- REQUIRED ACTION -
Go through the entries below and count the lines where "computer" occurs. Give nothing but that number.

─── RECORDS FOR THE TASK

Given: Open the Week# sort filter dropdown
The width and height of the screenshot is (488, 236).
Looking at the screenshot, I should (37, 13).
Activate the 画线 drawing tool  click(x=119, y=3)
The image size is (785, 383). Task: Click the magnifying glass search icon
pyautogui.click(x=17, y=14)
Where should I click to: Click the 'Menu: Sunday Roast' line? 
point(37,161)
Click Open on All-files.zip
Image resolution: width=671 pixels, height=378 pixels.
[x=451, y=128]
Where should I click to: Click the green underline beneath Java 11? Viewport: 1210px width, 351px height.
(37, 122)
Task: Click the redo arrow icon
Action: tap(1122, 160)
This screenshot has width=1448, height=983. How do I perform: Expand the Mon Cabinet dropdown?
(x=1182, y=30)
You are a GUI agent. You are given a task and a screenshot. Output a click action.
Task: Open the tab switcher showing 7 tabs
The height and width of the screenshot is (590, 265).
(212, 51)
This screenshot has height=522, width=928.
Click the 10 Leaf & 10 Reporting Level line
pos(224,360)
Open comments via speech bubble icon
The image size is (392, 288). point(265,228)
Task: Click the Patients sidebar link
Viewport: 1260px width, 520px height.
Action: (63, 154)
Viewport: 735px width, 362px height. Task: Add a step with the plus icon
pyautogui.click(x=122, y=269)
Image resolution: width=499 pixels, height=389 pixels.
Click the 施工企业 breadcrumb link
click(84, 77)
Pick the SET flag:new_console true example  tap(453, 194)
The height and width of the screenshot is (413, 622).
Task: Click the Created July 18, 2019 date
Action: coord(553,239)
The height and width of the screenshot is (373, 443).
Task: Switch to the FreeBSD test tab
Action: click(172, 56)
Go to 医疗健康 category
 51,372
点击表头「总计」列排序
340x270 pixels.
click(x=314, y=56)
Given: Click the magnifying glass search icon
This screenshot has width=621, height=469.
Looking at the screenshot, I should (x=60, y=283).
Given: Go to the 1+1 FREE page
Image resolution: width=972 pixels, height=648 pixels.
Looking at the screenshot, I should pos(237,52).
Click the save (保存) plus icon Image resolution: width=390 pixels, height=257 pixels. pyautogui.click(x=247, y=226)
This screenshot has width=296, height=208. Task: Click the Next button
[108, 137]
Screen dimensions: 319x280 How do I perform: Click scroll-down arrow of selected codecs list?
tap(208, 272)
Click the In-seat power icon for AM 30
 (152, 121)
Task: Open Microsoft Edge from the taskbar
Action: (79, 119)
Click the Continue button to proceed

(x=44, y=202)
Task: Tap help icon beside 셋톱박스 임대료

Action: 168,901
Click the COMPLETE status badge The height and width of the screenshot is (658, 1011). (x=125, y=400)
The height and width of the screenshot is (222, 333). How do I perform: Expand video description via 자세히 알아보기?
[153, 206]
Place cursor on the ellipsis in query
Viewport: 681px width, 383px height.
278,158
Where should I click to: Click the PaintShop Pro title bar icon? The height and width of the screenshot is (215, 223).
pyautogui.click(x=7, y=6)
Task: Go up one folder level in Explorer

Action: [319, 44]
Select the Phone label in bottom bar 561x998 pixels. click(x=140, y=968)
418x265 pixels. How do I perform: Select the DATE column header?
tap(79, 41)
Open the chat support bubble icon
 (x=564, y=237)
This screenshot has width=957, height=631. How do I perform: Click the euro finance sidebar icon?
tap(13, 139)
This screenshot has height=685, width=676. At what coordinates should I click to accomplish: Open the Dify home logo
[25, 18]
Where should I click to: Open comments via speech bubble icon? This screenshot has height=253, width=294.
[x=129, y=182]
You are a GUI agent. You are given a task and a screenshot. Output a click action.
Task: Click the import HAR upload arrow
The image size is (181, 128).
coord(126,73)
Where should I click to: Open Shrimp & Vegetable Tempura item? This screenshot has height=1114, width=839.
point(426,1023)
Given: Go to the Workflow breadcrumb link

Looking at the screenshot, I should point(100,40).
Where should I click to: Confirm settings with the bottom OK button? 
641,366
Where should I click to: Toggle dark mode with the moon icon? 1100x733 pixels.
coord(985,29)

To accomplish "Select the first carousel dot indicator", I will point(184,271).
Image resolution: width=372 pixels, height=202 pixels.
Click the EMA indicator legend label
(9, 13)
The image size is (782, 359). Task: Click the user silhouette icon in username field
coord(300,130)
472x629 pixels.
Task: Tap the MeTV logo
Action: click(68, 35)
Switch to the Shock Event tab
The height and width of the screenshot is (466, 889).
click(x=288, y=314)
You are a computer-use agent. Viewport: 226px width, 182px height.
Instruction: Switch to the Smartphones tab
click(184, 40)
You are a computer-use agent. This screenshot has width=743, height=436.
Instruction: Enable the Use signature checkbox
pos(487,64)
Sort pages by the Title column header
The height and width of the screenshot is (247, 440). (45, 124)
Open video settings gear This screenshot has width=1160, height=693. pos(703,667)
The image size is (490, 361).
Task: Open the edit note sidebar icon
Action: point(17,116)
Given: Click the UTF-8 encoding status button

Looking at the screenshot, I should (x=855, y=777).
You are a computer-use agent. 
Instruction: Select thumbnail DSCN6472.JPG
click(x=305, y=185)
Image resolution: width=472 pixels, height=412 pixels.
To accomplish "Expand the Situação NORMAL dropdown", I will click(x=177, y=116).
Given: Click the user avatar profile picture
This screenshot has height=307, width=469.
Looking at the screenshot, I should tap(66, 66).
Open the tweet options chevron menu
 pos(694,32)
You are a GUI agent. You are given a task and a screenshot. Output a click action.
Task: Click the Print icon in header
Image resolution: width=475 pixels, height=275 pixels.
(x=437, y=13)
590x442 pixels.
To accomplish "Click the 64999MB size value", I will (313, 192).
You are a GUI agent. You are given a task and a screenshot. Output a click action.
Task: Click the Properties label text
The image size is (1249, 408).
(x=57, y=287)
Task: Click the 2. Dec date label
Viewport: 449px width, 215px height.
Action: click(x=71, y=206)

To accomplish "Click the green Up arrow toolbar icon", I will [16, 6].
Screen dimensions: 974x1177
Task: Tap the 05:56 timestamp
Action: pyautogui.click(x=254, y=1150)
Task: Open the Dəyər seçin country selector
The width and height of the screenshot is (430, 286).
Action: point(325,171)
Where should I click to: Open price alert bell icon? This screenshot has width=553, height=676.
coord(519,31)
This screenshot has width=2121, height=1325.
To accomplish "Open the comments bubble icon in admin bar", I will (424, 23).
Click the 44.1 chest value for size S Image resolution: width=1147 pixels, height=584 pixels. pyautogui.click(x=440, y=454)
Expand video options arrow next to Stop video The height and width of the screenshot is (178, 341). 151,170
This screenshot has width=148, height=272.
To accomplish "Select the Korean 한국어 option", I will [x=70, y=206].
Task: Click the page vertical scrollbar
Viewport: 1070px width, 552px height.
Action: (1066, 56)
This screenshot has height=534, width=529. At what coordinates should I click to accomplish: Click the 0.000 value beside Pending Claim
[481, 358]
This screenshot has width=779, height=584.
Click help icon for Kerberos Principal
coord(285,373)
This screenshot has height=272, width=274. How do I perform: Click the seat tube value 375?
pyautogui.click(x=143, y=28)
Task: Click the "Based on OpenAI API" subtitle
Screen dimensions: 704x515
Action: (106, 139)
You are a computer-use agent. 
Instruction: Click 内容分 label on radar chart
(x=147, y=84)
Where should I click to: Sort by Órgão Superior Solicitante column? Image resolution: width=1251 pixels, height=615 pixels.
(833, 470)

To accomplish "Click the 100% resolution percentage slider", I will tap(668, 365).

──────

- FINISHED EXERCISE -
4